> [DESCRIPTION OF THE TASK]
An exact transcript is needed of the material below, beginning at the line that contains "The width and height of the screenshot is (1132, 602)." and continuing through its last line; nothing else should appear.

> [SOURCE MATERIAL]
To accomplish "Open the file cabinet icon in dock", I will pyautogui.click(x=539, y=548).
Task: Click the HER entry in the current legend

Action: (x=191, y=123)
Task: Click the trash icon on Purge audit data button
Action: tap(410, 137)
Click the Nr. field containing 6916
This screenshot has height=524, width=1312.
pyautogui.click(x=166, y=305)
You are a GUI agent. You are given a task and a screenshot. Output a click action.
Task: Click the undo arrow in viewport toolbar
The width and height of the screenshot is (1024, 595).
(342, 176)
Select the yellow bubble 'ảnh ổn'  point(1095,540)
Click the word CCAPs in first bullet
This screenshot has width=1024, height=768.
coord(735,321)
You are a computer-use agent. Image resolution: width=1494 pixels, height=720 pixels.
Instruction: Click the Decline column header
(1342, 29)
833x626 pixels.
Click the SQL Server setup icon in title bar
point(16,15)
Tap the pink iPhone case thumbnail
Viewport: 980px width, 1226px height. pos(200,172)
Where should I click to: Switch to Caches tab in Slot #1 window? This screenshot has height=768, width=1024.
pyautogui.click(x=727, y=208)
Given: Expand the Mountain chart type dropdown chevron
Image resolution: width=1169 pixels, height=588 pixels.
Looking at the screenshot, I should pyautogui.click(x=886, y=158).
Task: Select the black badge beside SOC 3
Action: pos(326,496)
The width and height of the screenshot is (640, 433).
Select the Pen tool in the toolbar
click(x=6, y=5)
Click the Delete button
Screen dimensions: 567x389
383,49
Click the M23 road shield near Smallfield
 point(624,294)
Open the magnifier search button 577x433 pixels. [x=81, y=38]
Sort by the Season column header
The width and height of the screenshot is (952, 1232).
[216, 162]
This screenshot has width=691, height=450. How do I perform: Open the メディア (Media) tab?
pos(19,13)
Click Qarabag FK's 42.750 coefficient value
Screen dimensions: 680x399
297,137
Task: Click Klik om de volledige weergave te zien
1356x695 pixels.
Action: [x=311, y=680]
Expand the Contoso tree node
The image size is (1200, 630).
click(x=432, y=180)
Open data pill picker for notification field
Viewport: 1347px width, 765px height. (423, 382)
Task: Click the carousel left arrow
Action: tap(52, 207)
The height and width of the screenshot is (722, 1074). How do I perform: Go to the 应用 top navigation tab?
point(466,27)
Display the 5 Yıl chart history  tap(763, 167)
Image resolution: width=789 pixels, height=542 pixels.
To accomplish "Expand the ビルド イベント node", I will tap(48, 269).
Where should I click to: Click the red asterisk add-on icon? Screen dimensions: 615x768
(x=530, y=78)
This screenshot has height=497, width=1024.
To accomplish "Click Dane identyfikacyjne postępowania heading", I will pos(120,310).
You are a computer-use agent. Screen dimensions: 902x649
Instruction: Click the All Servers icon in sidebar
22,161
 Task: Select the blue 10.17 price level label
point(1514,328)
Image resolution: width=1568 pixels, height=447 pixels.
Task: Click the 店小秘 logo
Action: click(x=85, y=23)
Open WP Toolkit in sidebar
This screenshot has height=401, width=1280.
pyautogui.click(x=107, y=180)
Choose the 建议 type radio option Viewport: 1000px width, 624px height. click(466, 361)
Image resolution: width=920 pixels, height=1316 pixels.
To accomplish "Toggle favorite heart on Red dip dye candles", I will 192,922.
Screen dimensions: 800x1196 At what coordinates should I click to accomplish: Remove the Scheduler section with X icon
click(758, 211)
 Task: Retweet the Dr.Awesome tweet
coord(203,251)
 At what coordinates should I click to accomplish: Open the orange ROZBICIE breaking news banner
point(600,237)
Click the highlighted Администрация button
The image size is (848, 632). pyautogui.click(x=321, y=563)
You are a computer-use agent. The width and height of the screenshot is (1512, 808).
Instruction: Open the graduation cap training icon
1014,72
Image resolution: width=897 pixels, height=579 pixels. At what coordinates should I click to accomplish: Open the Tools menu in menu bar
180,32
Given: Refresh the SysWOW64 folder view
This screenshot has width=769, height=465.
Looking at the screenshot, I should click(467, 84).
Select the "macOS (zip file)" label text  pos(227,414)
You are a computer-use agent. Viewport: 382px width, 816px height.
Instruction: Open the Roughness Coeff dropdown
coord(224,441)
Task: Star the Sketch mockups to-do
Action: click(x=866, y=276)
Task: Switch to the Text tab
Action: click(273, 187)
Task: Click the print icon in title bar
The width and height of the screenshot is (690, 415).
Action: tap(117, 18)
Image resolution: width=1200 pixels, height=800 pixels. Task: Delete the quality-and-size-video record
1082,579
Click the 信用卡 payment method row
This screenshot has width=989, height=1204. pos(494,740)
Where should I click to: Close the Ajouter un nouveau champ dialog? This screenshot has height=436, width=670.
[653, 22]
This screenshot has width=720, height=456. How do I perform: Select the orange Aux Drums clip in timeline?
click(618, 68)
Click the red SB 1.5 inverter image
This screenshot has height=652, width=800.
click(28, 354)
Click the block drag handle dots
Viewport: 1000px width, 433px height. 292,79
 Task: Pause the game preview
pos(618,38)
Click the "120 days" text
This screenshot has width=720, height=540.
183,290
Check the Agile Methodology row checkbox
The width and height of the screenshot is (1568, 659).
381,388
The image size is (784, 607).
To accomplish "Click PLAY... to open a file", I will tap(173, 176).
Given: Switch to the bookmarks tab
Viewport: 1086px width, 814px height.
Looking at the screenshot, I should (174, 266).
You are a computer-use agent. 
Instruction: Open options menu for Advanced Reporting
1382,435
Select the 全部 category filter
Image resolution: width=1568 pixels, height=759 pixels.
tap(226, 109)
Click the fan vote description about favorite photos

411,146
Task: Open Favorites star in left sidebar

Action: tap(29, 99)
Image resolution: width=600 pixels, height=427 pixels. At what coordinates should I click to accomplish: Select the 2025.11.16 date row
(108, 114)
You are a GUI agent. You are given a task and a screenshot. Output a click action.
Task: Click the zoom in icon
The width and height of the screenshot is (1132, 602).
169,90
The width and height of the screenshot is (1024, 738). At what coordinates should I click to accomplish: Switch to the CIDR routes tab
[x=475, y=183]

> [ANSWER BOX]
The width and height of the screenshot is (1132, 602).
169,90
The width and height of the screenshot is (1024, 738). At what coordinates should I click to accomplish: Switch to the CIDR routes tab
[x=475, y=183]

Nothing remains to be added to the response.